Sexta-feira, 14 de Agosto de 2020
POLÍTICA

Comissão da CMM aprova projeto que estabelece igrejas e templos como serviço essencial

Igrejas e templos religiosos já funcionam desde o início de junho, com 30% de ocupação e obedecendo medidas de segurança



show_WhatsApp_Image_2020-03-20_at_19.40.47_C1EC5662-C880-4155-BD40-DD5D42791183.jpeg Foto: Arquivo/A Crítica
06/07/2020 às 17:22

Mesmo com templos religiosos já contemplados pelo primeiro ciclo de reabertura das atividades econômicas do Governo do Estado, os vereadores da Câmara Municipal de Manaus (CMM) aprovaram em primeira discussão, nesta segunda-feira (6), o parecer favorável da Comissão de Constituição, Justiça e Redação (CCJR) ao Projeto de Lei n° 130/2020, de autoria do vereador Amauri Colares (Republicanos), que estabelece igrejas e templos religiosos de qualquer culto como atividade essencial em períodos de calamidade pública no município de Manaus.
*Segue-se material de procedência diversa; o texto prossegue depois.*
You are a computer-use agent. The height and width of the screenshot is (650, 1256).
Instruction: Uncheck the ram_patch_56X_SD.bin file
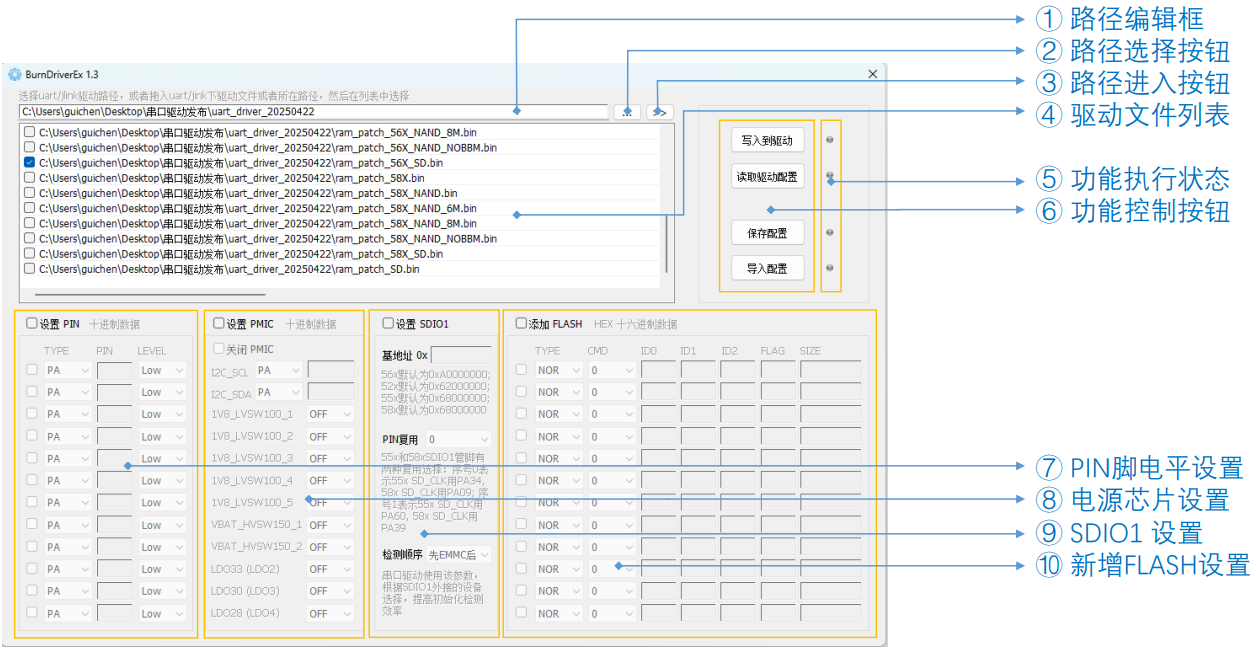pos(29,162)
No dia 27 de abril, após a bancada evangélica da Assembleia Legislativa do Amazonas (ALE-AM) pedir ao Executivo Estadual, o governado Wilson Lima (PSC) incluiu as igrejas e templos religiosos no planejamento de reabertura gradual do comércio que iniciou no dia 1°de junho. 



As igrejas e templos religiosos já funcionam, conforme o decreto de retomada, com 30% de ocupação e obedecendo todas as medidas de segurança como distanciamento de 2 metros entre cadeiras, uso de álcool em gel, bem como limitação do público idoso e com doenças crônicas.

O projeto de Amauri Colares tem a mesma redação do Projeto de Lei 136/2020, de mesmo teor, do deputado João Luiz (Republicanos), aprovado no dia 6 de abril pela Assembleia. 

Na discussão da matéria na CMM, Amauri Colares agradeceu aos membros da CCJR pelo parecer favorável e destacou papel das instituições religiosas "neste momento tão importante que estamos vivendo, de aflição, de dor e de tristeza".

“Estamos só regulamentado na lei municipal porque já há um decreto do governo federal”, explicou o vereador o objetivo da matéria.

O vereador Roberto Sabino (Podemos) afirmou que o projeto de Colares "vem trazer uma segurança jurídica em tempo de pandemia, quando a porta das igrejas foram fechadas totalmente". 

“É muito salutar e bem vindo neste momento, para que realmente fique legalizado em tempo de pandemia. Até que a gente possa compreender que a igreja é sim um instituto, uma situação que é essencial ”, comentou Sabino. 

Amauri Colares é pastor da Igreja Assembleia de Deus no Amazonas (Ieadam) e assumiu a vaga do então vereador João Luiz que na época foi nomeado secretário da Secretaria Municipal de Esportes de Manaus (Semjel).

PL de abertura da ALE-AM

O Projeto de Lei Ordinária nº 136/2020 tramitou nas Comissões de Constituição e Justiça, além da Comissão de Saúde da ALE-AM. Recebeu parecer favorável das duas Comissões, foi emendado na Comissão de Saúde pelo deputado e líder da maioria na Casa, Dr. Gomes (PSC), que incluiu no projeto mais medidas restritivas ao coronavírus que não continham na redação original. 

A emenda incluiu a proibição da participação nos cultos de pessoas com 60 anos ou mais; limitação de ocupação em 30% dos templos, distanciamento de um metro e meio, além do uso de álcool em gel, para higienizar os fiéis no final de cada culto. Após a repercussão negativa, o deputado Sinésio Campos (PT) protocolou um pedido para reaver voto favorável na matéria.

 Também na ocasião, a deputada Mayara Pinheiro (PP) disse que não estava presente na sessão que aprovou o PL de abertura. Josué reconheceu o erro e disse que “imaginou” que a deputada votaria a favor do projeto e anotou “sim” por ela na hora da votação.